Isabel me comentó mediante mensaje telefónico de nueva generación que Marcos iba a venir con Andrea, su pareja. Al parecer conocía a la madre de los nuevos habitantes de no se qué cosa y ya puestos pues la visita era completa.

No voy a negar que el hecho de que fuese a añadirse al evento alguien más, fue en aquel más que probable bodrio de tarde el revulsivo que podía animar los minutos. Los maridos, mujeres y complementos habitacionales de los demás, en concreto de compañeros de trabajo, siempre provocan curiosidad, básicamente malsana. Si la novia de un guapo es fea, te descojonas. Si está potente te da envidia. Si apenas habla te da un poco de pena. Si es una tía de puta madre te dices: ¡qué capullo él!

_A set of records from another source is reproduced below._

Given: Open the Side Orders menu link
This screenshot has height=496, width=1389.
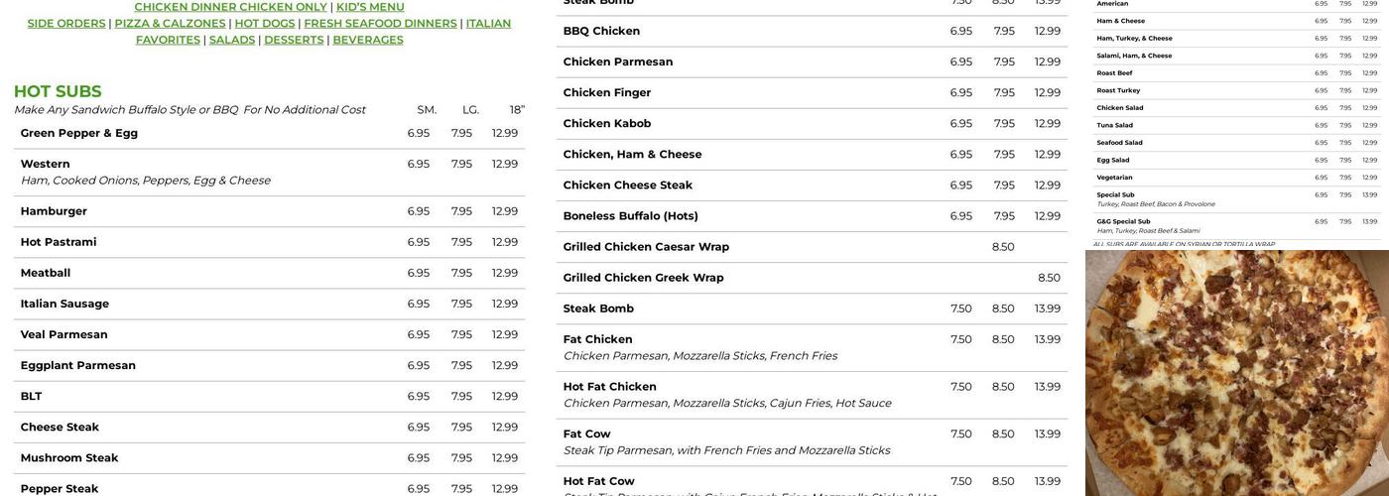Looking at the screenshot, I should pos(66,24).
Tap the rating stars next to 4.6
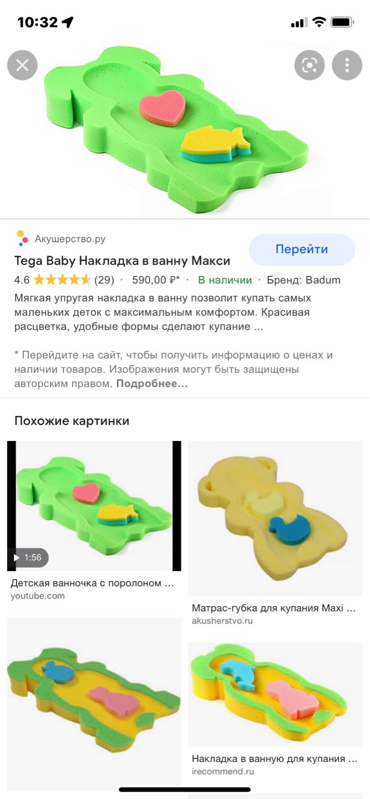The height and width of the screenshot is (799, 370). [62, 280]
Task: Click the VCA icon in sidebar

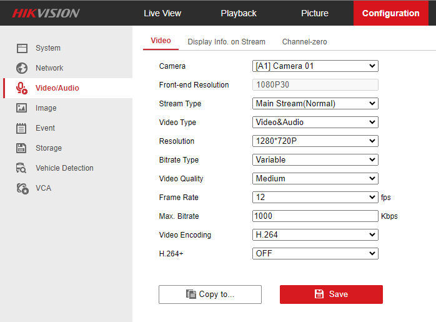Action: [x=22, y=188]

De camino, como no tenía otra cosa que hacer ni en qué pensar, me imaginé cómo sería Andrea. Marcos, con el que realmente no tenía una relación fluida ni siquiera de compadreo cultural-futbolístico, era lo que se diría pues un tipo normal. Ni alto ni bajo, ni feo ni guapo, miope con gafas estilosas, de traje azul o negro con corbatas estándar y, lo más llamativo, adicto a los perfumes extravagantes. Lo mismo un día aparecía oliendo a canela de la que se echa al arroz con leche que al día siguiente te recordaba a un suavizante de esos con fragancia de rosas rurales. Eso debía ser cosa de Andrea, que lo mismo trabajaba en la perfumería de unos grandes almacenes y le conseguía muestras de estas que llevas en el coche para las urgencias de sudor de ciudad.

Andrea probablemente sería rubia. No sé por qué me imaginé eso. Rubia. Quizás con ojos negros. No ojos negros de estos muy potentes sino negros mate. Andrea sería sí, perfumista. E iría bien preparadita, con medias de las buenas recién compradas, con tacones de media altura, y al presentarnos yo le daría dos besos casi poniéndome de puntillas, que es lo malo de ser bajito.

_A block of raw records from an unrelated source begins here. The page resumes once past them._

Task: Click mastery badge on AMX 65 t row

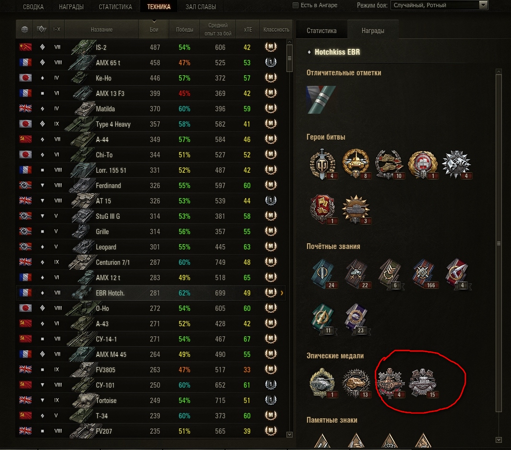Action: pos(271,62)
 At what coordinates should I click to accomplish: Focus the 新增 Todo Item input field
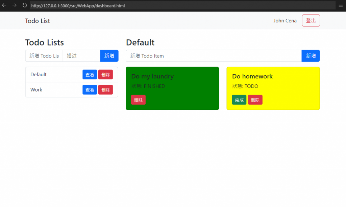(214, 56)
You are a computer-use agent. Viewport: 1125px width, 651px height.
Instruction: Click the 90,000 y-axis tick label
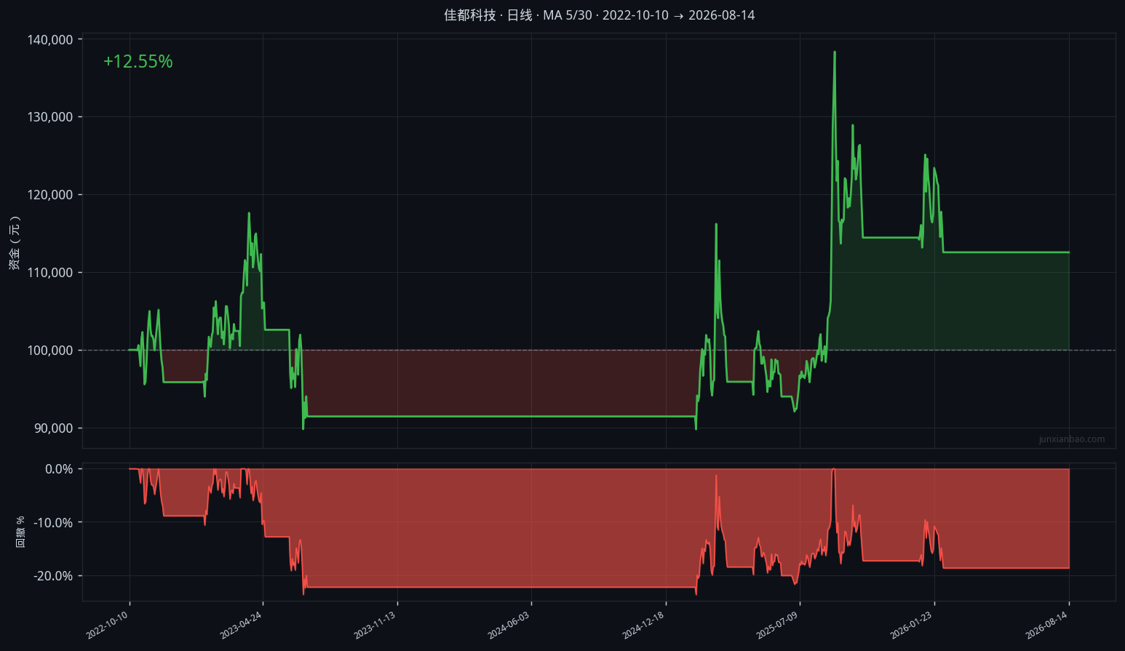point(53,428)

A lo mejor, Andrea sería morena, y no trabajaría perfumando al personal sino en algo donde se requiera de más capacidad intelectual. Lo mismo hasta era científica. Y trabajaría en un laboratorio gigante con bichos anestesiados con líquidos inyectados con jeringuillas de yonqui.

Pensando estas cosas esquivé con sumo cuidado un resto de defecación de un perro doméstico dirigido por su ama con una correa de cuerda barata. No había una razón principal más allá de la ociosidad y tediosidad del día, pero conforme estaba llegando al punto de encuentro, más ganas tenía de conocer a Andrea.

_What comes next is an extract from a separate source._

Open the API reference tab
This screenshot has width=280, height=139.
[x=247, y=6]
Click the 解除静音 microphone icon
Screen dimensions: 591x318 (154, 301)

Bien pensado Andrea, la novia, o lo que sea de Marcos, probablemente, fijo que sí, sería profesora de arte. De estas mujeres que con una servilleta de papel o un rotulador de los denominandos permanentes, hacen una parida que te parece una pieza artística de primer nivel. Y llevaría gafitas de estas metálicas, delgaditas y rectangulares como la americana esta que estaba como una regadera y quería ser vicepresidenta. Sí, Andrea sería una tía interesante, lista, guapa y con estilo.

El rollo de la visita a los trillizos iba a tener salsilla. Excelente.

Con tanta actividad mental, el camino se había hecho cortísimo. En nada, ya estaba en la calle Adelfas, donde estaba el nuevo hogar de los trillizos. En una cafetería, llamada Adelfas también, situada en el bajo del mismo edificio, habíamos quedado para ir juntos y no llegar por etapas a la casa. Entré y pude ver en una mesa a Marcos y a Isabel. Mierda, al final Andrea no debía haber venido.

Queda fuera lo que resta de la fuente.